Learning Approach to FMCW Radar Target Classification With Feature Extraction From Wave Physics

Abstract

Target classification is of great value when the number of transceivers in a sensing system is relatively small. This article proposes a high-accuracy and efficient classification method with machine learning techniques on frequency-modulated-continuous-wave (FMCW) radar. We first establish the novel mapping relationship from physical space to range-Doppler (PS-RD) image based on wave propagation theory, by which four physical features that effectively capture the kinematic and geometrical characteristics of targets, including speed, total reflectivity (ToRe), area, and incidence angle, are extracted from range-Doppler (R-D) image.
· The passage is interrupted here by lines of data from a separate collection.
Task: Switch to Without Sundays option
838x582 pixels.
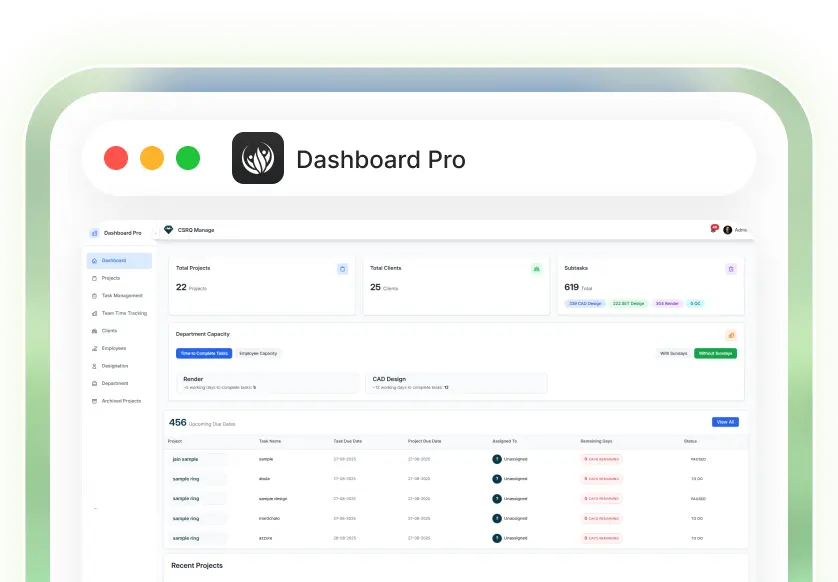Action: click(716, 353)
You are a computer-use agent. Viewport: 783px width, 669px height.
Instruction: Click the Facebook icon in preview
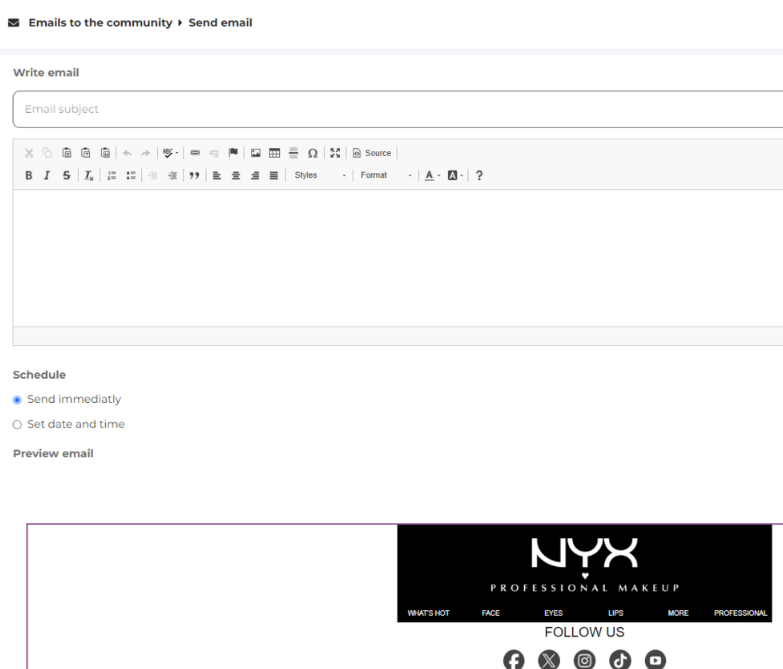[x=513, y=659]
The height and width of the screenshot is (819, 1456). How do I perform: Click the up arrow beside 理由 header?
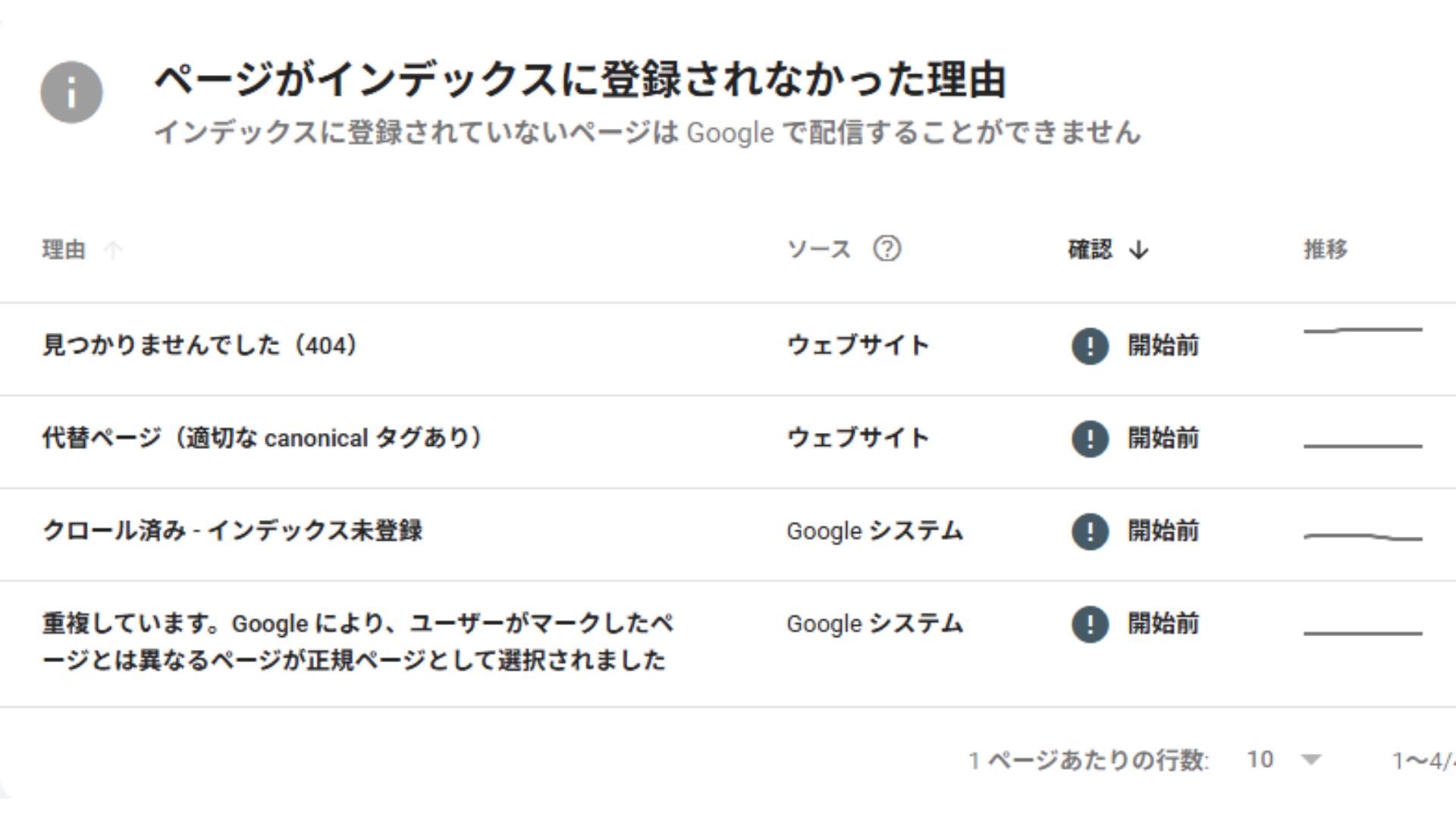tap(113, 249)
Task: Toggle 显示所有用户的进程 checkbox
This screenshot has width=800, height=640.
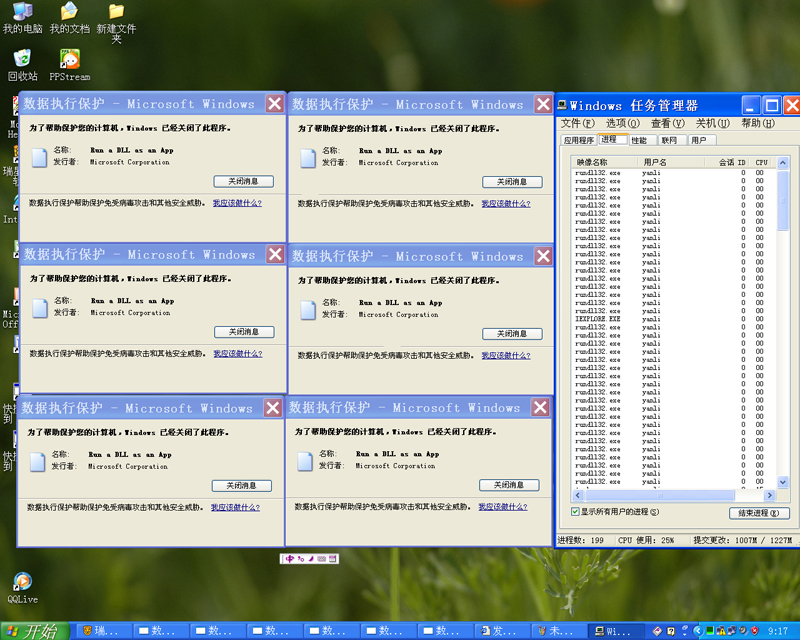Action: click(575, 512)
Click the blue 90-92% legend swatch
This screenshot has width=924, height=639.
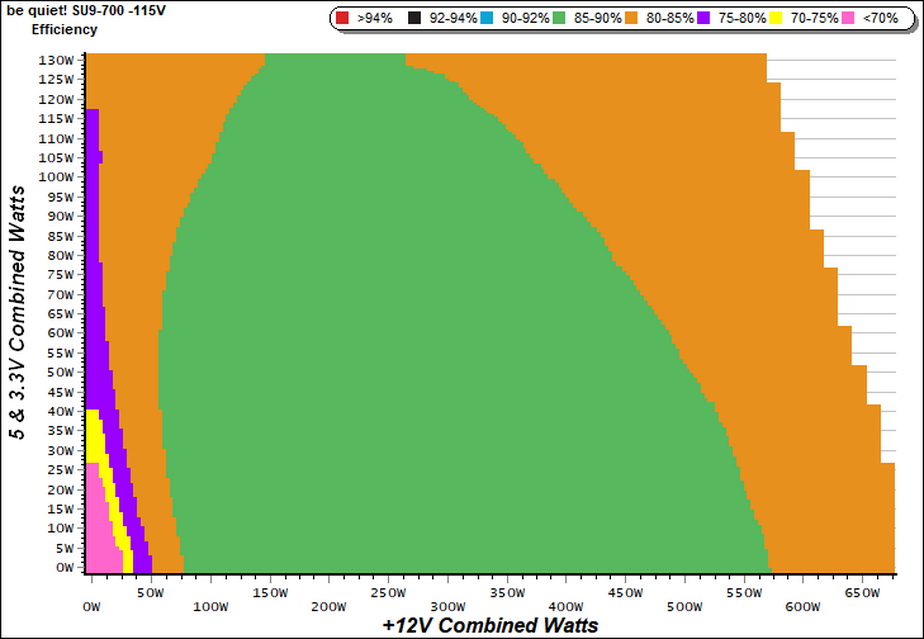(x=487, y=18)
Then, a multilayer perceptron (MLP) with a single hidden layer is employed to realize the classification. Since the above-mentioned four physical features, derived from wave physics, are chosen as the input of the neural network, our classifier does not work in a black-box way. The computational complexity of the whole classifier is the same as that of a 2-D fast Fourier transform (FFT), which guarantees a real-time operation. As an example, the proposed classifier is applied to the automotive radar system, where road targets are to be classified into five categories, including pedestrian, bike, sedan, truck/bus, and other static objects. Real-world data obtained from 77 GHz FMCW radars are provided for validation, where the proposed physics-assisted classifier turns out to outperform the state of the art in automotive radar application. The overall accuracy of the real data is about 99% even with complex multiple-target cases.